BEGIN

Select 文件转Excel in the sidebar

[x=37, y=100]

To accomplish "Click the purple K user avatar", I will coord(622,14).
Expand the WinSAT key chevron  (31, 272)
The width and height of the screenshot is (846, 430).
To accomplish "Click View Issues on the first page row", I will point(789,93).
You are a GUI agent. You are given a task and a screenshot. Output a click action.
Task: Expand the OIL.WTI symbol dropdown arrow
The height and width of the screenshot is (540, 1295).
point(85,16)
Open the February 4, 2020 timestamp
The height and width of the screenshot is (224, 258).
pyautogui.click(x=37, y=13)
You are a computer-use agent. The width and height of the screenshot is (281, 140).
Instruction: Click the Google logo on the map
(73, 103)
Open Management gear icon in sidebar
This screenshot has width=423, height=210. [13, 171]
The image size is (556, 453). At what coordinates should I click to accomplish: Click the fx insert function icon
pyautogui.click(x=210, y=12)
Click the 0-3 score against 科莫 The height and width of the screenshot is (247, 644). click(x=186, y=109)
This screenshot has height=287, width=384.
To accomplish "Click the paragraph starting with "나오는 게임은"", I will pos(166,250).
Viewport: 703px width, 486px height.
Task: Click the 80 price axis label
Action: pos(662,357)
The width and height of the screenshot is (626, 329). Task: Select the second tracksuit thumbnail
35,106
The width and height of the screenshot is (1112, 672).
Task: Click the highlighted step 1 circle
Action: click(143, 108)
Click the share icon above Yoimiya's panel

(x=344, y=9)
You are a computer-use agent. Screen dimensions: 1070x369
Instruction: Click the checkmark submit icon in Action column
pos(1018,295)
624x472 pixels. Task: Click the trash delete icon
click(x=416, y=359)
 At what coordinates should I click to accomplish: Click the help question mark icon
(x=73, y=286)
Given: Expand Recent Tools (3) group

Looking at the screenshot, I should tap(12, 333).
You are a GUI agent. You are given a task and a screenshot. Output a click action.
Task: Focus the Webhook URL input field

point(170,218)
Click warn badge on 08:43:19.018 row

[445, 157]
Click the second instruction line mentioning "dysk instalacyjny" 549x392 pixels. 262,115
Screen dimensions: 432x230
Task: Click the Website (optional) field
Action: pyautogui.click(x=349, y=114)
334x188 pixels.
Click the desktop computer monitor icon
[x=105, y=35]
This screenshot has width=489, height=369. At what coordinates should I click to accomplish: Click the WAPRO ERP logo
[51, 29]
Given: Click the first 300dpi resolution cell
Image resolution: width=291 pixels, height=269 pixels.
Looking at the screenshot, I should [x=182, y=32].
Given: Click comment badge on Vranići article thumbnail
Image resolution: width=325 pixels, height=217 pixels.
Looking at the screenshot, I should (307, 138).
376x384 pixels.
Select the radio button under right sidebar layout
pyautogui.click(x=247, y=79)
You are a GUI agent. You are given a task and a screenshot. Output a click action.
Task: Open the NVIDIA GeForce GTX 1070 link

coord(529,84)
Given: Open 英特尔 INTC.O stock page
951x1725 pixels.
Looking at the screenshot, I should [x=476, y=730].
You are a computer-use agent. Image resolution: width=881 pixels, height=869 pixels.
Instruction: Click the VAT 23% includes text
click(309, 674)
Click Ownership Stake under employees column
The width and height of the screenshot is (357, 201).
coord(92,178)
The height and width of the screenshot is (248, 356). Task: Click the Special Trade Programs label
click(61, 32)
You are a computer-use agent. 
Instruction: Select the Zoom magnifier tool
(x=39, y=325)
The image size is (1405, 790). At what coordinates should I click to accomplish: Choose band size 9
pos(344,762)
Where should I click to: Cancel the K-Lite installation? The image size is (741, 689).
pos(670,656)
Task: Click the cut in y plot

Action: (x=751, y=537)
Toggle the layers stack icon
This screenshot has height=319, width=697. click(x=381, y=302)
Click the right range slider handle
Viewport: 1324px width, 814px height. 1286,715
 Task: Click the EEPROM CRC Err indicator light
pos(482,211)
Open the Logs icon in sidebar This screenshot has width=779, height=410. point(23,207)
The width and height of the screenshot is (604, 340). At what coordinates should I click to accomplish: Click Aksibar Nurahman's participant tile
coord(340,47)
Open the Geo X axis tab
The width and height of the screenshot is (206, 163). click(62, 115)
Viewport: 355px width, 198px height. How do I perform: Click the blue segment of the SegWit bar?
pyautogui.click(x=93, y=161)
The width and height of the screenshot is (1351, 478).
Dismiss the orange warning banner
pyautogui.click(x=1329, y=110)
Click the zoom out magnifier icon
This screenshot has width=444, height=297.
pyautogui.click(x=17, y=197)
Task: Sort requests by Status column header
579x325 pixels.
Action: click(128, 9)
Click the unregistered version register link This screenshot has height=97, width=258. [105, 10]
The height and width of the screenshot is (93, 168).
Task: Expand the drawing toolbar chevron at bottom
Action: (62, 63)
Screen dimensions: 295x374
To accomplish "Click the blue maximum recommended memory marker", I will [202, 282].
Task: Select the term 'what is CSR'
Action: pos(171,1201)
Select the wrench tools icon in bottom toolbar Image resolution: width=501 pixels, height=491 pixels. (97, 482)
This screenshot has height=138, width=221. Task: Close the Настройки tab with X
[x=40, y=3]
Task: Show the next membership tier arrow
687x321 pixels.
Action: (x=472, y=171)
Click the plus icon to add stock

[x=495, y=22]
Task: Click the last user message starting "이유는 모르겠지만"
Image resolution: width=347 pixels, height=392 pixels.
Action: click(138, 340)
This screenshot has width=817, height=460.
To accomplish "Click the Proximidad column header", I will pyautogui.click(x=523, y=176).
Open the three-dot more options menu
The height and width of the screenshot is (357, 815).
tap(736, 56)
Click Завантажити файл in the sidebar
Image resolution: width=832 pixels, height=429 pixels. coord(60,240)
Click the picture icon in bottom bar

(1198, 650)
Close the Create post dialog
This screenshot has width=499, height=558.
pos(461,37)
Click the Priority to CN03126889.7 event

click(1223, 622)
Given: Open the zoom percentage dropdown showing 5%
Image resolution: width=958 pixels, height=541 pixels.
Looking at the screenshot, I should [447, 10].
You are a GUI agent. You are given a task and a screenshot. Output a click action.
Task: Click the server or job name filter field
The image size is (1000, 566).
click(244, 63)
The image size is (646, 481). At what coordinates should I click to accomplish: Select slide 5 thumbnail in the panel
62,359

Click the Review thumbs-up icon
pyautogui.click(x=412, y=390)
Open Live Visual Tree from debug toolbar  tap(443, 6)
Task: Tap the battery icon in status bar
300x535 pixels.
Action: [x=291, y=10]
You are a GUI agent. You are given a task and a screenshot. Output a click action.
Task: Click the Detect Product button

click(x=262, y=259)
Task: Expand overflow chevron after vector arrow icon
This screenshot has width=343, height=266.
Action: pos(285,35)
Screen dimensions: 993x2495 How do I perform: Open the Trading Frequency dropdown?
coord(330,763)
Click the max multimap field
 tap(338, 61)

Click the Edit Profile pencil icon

END

Exercise brief ::
In the listing above, find the line containing "624x472 pixels. Task: Click" and the line containing "Given: Click comment", then retype both and every line between them exactly, with nothing else.

Response area ::
624x472 pixels. Task: Click the trash delete icon
click(x=416, y=359)
 At what coordinates should I click to accomplish: Click the help question mark icon
(x=73, y=286)
Given: Expand Recent Tools (3) group

Looking at the screenshot, I should tap(12, 333).
You are a GUI agent. You are given a task and a screenshot. Output a click action.
Task: Focus the Webhook URL input field

point(170,218)
Click warn badge on 08:43:19.018 row

[445, 157]
Click the second instruction line mentioning "dysk instalacyjny" 549x392 pixels. 262,115
Screen dimensions: 432x230
Task: Click the Website (optional) field
Action: pyautogui.click(x=349, y=114)
334x188 pixels.
Click the desktop computer monitor icon
[x=105, y=35]
This screenshot has width=489, height=369. At what coordinates should I click to accomplish: Click the WAPRO ERP logo
[51, 29]
Given: Click the first 300dpi resolution cell
Image resolution: width=291 pixels, height=269 pixels.
Looking at the screenshot, I should [x=182, y=32].
Given: Click comment badge on Vranići article thumbnail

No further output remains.